-------- Source material --------
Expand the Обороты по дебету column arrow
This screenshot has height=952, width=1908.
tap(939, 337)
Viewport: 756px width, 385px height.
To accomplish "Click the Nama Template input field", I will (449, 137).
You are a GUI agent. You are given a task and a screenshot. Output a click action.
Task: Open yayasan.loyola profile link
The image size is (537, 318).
--------
-------- Source material --------
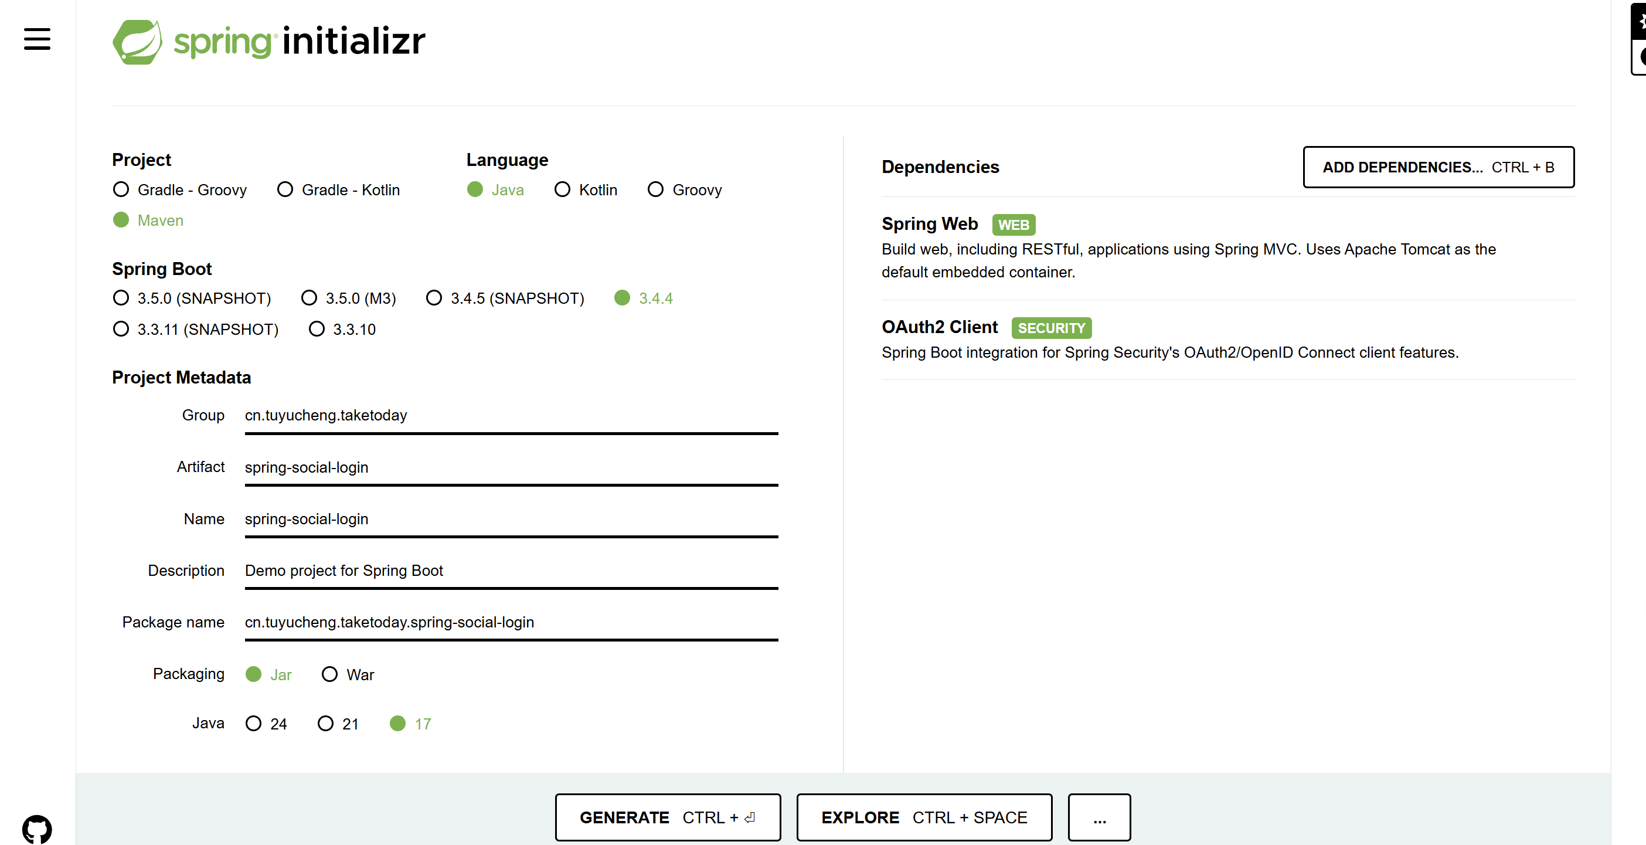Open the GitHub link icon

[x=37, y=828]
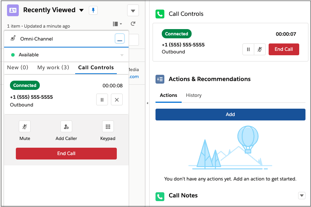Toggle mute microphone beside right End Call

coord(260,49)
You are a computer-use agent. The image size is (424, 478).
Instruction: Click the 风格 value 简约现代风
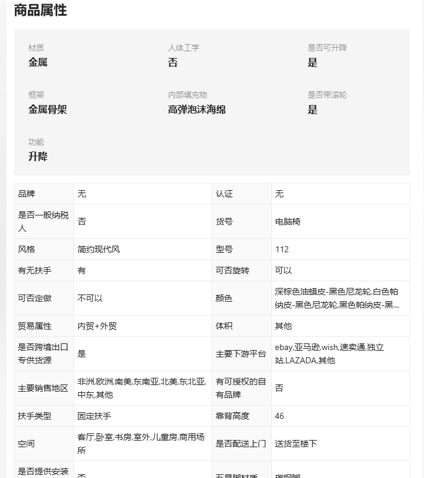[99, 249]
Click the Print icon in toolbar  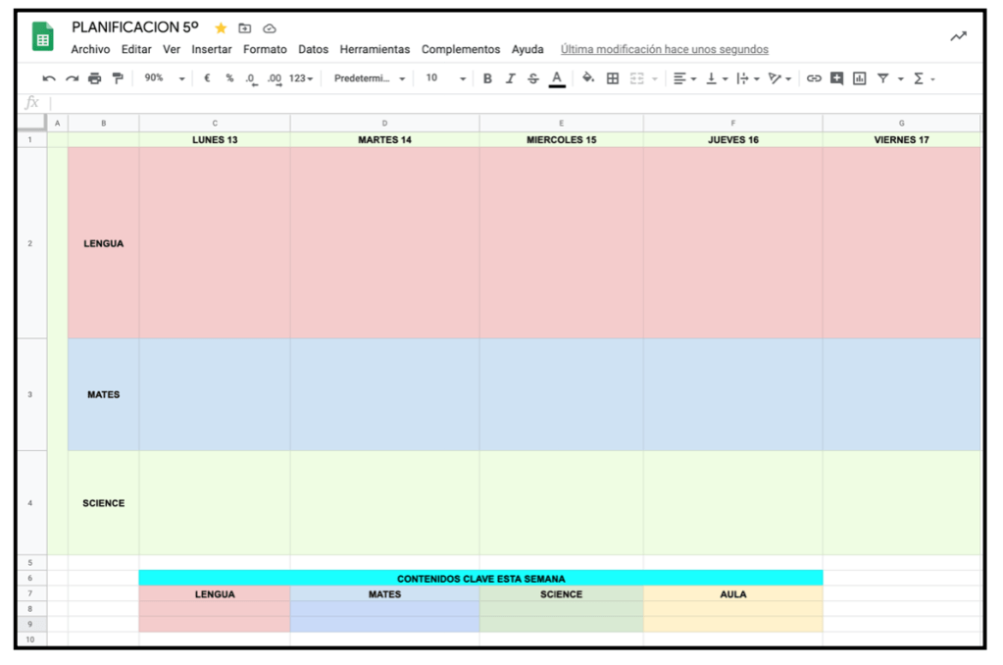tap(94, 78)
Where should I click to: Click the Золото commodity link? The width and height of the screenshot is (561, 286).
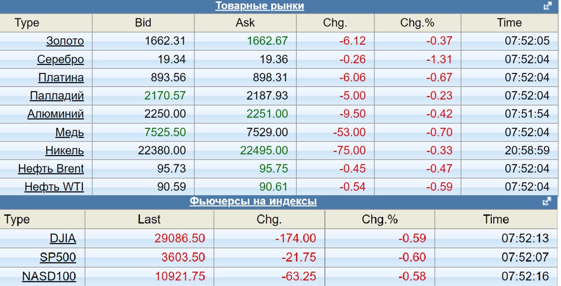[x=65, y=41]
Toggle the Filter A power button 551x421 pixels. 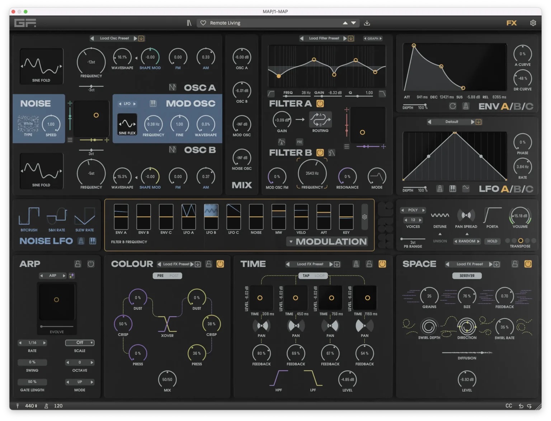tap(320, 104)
--------
» Assigned task: The answer is the lines above between the line holding "Expand the Обороты по дебету column arrow" and the line holding "The image size is (537, 318).", inclusive, each written out exactly, and no others.

» Task solution:
Expand the Обороты по дебету column arrow
This screenshot has height=952, width=1908.
tap(939, 337)
Viewport: 756px width, 385px height.
To accomplish "Click the Nama Template input field", I will (449, 137).
You are a GUI agent. You are given a task and a screenshot. Output a click action.
Task: Open yayasan.loyola profile link
The image size is (537, 318).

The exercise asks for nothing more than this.